For nearly thirty years, federal and state appellate courts have been split on the issue of whether the Convention on the Service Abroad of Judicial and Extrajudicial Documents in Civil and Commercial Matters, November 15, 1965 (“Hague Service Convention” or “Convention”), permits service of process by mail. In Water Splash, Inc. v. Menon, 197 L. Ed. 2d 826, 830 (2017), the Supreme Court resolved that issue, holding that the Convention does not prohibit such service.

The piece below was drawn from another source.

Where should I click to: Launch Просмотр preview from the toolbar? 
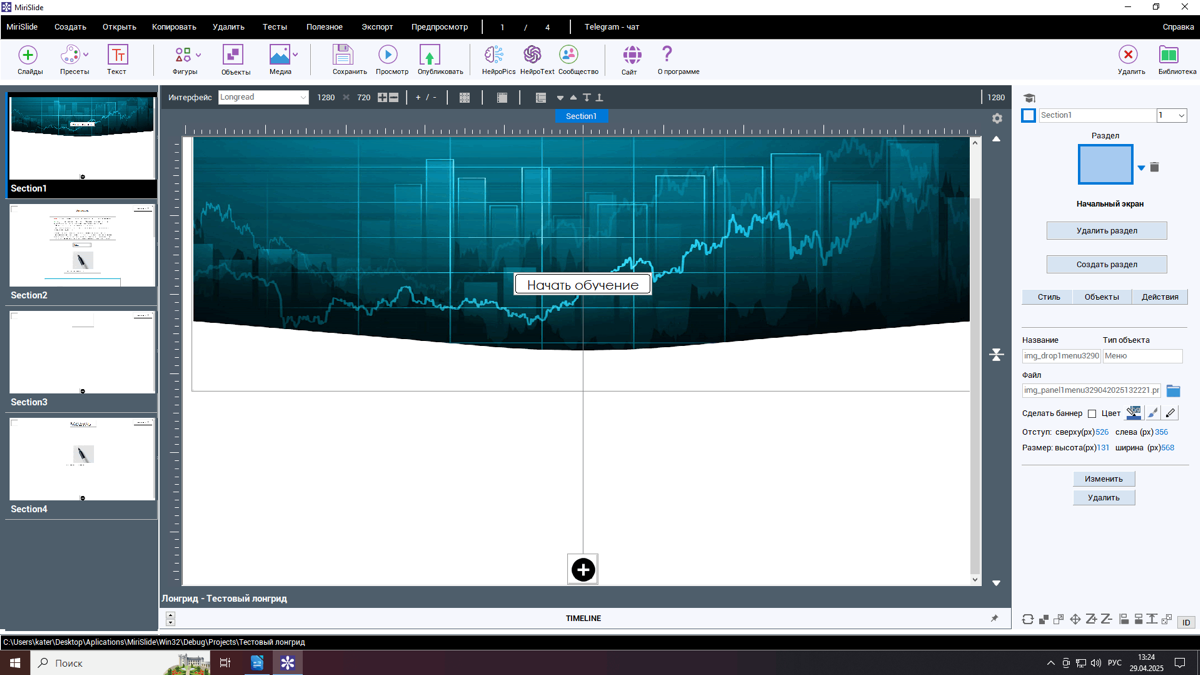[x=388, y=55]
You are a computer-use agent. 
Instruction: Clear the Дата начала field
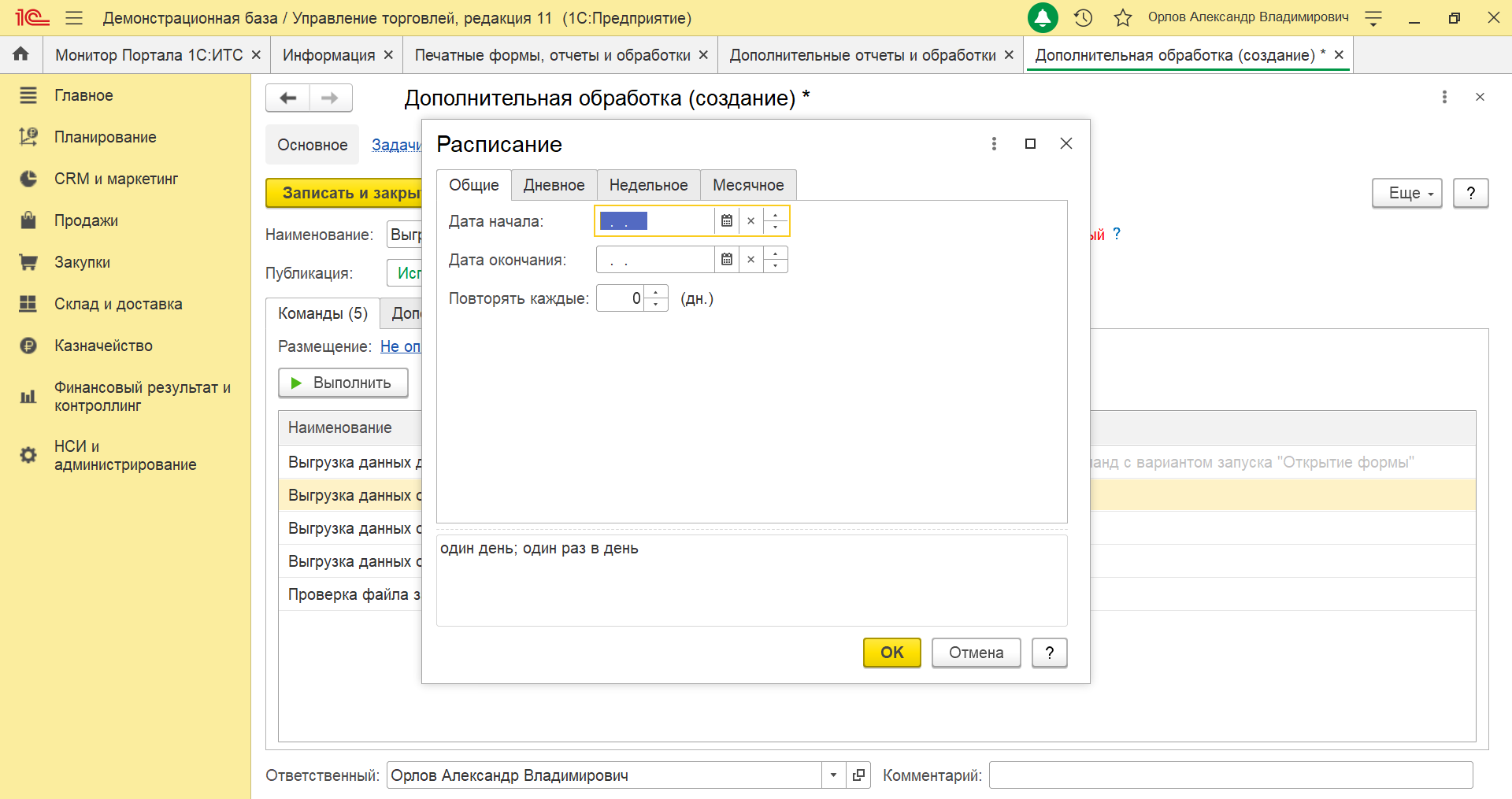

We note that while service of process abroad by mail is not an ADR issue per se, the removal of artificial obstacles in this way helps to make the resolution of international disputes simpler and more efficient. (Thus, the Supreme Court’s decision, perhaps unintentionally, advanced goals that the Hague Service Convention and international ADR have in common.) Moreover, this development is very likely to benefit parties to judicial proceedings that are ancillary to, or that give effect to, ADR proceedings.
Plaintiff Water Splash, Inc. sued its former employee, Tara Menon, in Texas state court for allegedly working for a competitor while still employed by Water Splash. After being served by mail at her residence in Canada, Menon did not answer or appear. The trial court entered a default judgment against her. She then moved to vacate the judgment based on improper service, which motion the trial court denied. The Court of Appeals of Texas (with one justice dissenting) affirmed, and the Supreme Court of Texas denied review. By a vote of 8-0, the U.S. Supreme Court reversed.
The Court focused on the treaty’s language. Article 10 of the Convention begins:
Provided the state of destination does not object, the present Convention shall not interfere with –
(a) the freedom to send judicial documents, by postal channels, directly to persons abroad . . . .
The Court reasoned that “send” is a very broad term that does not, on its face, exclude service. The Court pointed out that the Convention pertains to service of documents, as shown in its preamble, stating that its purpose is to achieve timely notice of documents “to be served abroad”; in Article 1, defining the Convention’s scope as all cases, in civil or commercial matters, where there is occasion to transmit a document “for service abroad”; and in the Convention’s full title. Id. at 831-32.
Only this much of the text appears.